(KPIX 5) — Amid the worst California drought on record, a Central Valley water bank that could bail out struggling farmers and water districts is instead off limits to most everyone.
There’s plenty of water in the Kern Water Bank near Bakersfield. It’s four times bigger than the Hetch Hetchy reservoir and originally designed to be used by farmers during the dry years.
Except that years ago, the state traded the bank away- giving control to a handful of big agribusinesses, including Paramount Farms, the company that produces the world’s supply of pomegranates, almonds and pistachios.
Environmentalists sued, accusing the state of doing a sloppy environmental impact report when it gave the bank away.
“They didn’t analyze any of the impacts of the Kern Water Bank in the future,” said Adam Keats with the Center for Biological Diversity, one of several groups who sued.
In a new ruling, a judge had agreed the state violated the Environmental Quality Act.
“What it’s going to do to neighboring water banks?” asked Keats. “What’s it going to do to neighboring groundwater, what it’s going to do to Delta fish, to Delta farmers, our clients?
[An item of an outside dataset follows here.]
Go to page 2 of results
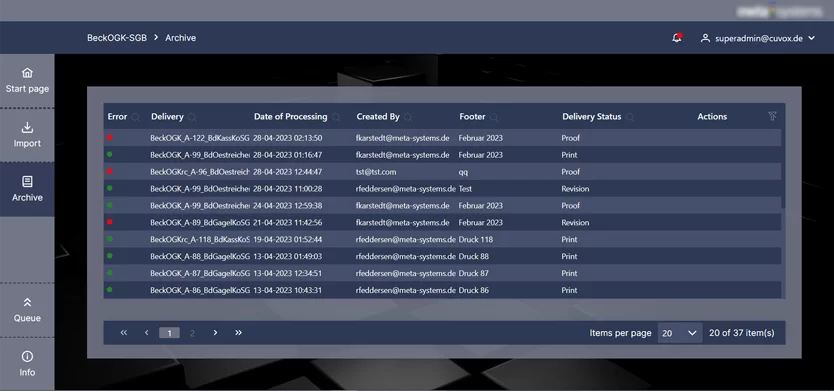Screen dimensions: 834x392 coord(193,333)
They didn’t analyze any operation of the water bank beyond the year 2004 and they selectively picked a small period of time – a wet period.”
Department of Water Resources managers say the state attorney general advised them not to comment on the ruling.
But last month they told KPIX 5 they stand by their decision to turn the the bank over to private interests and select water districts.
“Water managers feel that this is the kind of thing that makes good sense,” said Department of Water Resources attorney Katy Spanos.
Spanos admitted $70 million in taxpayer money paid for the land over the aquifer, but the cost of building and maintaining a water bank would have been more.
Environmentalists say they will continue their efforts to wrestle control of the bank back to the state.
“I think the fact that we’re in the middle of a drought, demonstrates the importance of analyzing the impacts long term, because you don’t know what’s going to happen,” said Keats.
Both sides will go before a judge later this summer to discuss the next steps to fix the faulty environmental impact report.